LabMed

Overdose of Gamma-Hydroxybutyrate (GHB)

At a Glance

Gamma-hydroxybutyrate (GHB) is an endogenous metabolite of gamma-aminobutyric acid (GABA), and its metabolism results in the production of carbon dioxide and water. The effects of GHB are dose-dependent: at low doses, the drug acts as a stimulant and an aphrodisiac; at high doses, the drug causes sedation and has developed a reputation as a "date-rape" drug.

Symptoms of intoxication with GHB include: euphoria, feelings of empathy, nausea, dizziness, drowsiness, agitation, depressed breathing, amnesia, and unconsciousness. A test to detect GHB is typically used in emergency medicine to diagnose a possible overdose, coma, or unexplainable seizures. A unique characteristic of GHB intoxication is sometimes seen as spontaneous recovery from a coma, which may only last a few hours.

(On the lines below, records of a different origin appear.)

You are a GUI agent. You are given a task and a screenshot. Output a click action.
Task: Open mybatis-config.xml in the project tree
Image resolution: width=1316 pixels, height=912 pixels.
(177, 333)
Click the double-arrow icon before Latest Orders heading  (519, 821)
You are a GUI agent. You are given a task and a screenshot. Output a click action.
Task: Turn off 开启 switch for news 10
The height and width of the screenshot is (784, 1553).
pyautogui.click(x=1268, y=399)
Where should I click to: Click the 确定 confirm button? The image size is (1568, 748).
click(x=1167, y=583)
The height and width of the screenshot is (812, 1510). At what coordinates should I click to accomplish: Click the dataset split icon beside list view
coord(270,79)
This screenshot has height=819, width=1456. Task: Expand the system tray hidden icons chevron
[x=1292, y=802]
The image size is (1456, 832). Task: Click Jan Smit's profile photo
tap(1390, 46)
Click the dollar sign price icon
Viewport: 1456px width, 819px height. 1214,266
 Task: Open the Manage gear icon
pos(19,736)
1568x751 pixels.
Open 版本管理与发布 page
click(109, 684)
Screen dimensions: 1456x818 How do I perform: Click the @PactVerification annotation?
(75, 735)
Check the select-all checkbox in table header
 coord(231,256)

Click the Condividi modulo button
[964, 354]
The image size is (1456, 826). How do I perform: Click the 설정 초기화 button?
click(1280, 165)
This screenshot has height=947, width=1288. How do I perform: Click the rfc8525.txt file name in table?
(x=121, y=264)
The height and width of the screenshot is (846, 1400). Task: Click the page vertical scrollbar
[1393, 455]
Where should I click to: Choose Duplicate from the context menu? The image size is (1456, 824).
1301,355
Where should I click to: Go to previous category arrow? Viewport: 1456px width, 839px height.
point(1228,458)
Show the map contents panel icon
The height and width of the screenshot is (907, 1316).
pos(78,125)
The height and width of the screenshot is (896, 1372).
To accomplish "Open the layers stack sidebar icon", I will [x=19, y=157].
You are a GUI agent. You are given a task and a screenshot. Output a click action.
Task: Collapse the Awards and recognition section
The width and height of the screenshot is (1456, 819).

What Tests Should I Request to Confirm My Clinical Dx? In addition, what follow-up tests might be useful?

A blood or urine test should be ordered to confirm the clinical diagnosis; less than 5% of GHB is eliminated unchanged in urine. It is important to note that there are almost no commercially available assays for GHB; it is equally important to note that GHB is an endogenous compound, so a positive GHB toxicology test can only be considered positive if it is the established cut-off for blood (>10 mg/L) or urine (>10 mg/L). Depending on the dose, GHB can be detected for up to approximately 6-8 hours in blood and about 12 hours in urine.

Are There Any Factors That Might Affect the Lab Results? In particular, does your patient take any medications - OTC drugs or Herbals - that might affect the lab results?

As noted, GHB is a derivative of the endogenous substance GABA and will be present in patients even in the absence of GHB ingestion. GHB as a sodium salt is also available as a therapeutic drug for treatment of narcolepsy. In addition, Gamma-butyrolactone (GBL) and 1,4-butanedial (BD) are chemicals metabolized to GHB in the body if they are ingested orally. In some cases, patients may have obtained these substances, rather than GHB, for self-administration, because they may not be banned by law, depending on the country in question.

Most methods for GHB detection are chromatographic and performed in reference labs, and, therefore, the long turnaround time makes it difficult for the testing to have a direct impact in patient management. These types of methods are not prone to interference by structural analogs and other compounds that may be present in a patient specimen. There is one direct enzymatic assay available based on GHB dehydrogenase, and this method does exhibit some interference from GBL and ethanol at a concentration greater than 300 mg/dL.

What Lab Results Are Absolutely Confirmatory?

Because GHB is present as an endogenous compound, there is no absolutely confirmatory lab test for this compound. However, the presence of GHB in blood or urine at a concentration above the established cut-off is highly suggestive of exogenously administered GHB or one of its chemical precursors. Assay cutoffs are somewhat arbitrary, as there are no mandated guidelines for testing of this substance. Endogenous concentrations of GHB are typically less than 10 mg/L, so cutoffs are typically established somewhere between 5 and 10 mg/L.

What Tests Should I Request to Confirm My Clinical Dx? In addition, what follow-up tests might be useful?

Aside from GHB testing, there are no other confirmatory tests. However, as intoxication with GHB can cause significant central nervous system (CNS)depression, blood gas testing, co-oximetry, and cardiac monitoring are useful tests for following a patient with suspected GHB intoxication.

Are There Any Factors That Might Affect the Lab Results? In particular, does your patient take any medications - OTC drugs or Herbals - that might affect the lab results?

Storage conditions and preservatives can possibly cause artifactual results by increasing GHB concentration in vitro. Specimens stored at room temperature without sodium fluoride preservative can demonstrate an increase in GHB concentration after specimen collection. In addition, specimens collected in tubes with citrate preservative can have artifactually increased GHB concentrations. Inhibition of GHB dehydrogenase in vivo can increase endogenous GHB concentrations. Drugs and endogenous substances that can inhibit GHB dehydrogenase include barbiturates, valproic acid, salicylate, valproic acid, blood ketones, and phenylalanine degradation products.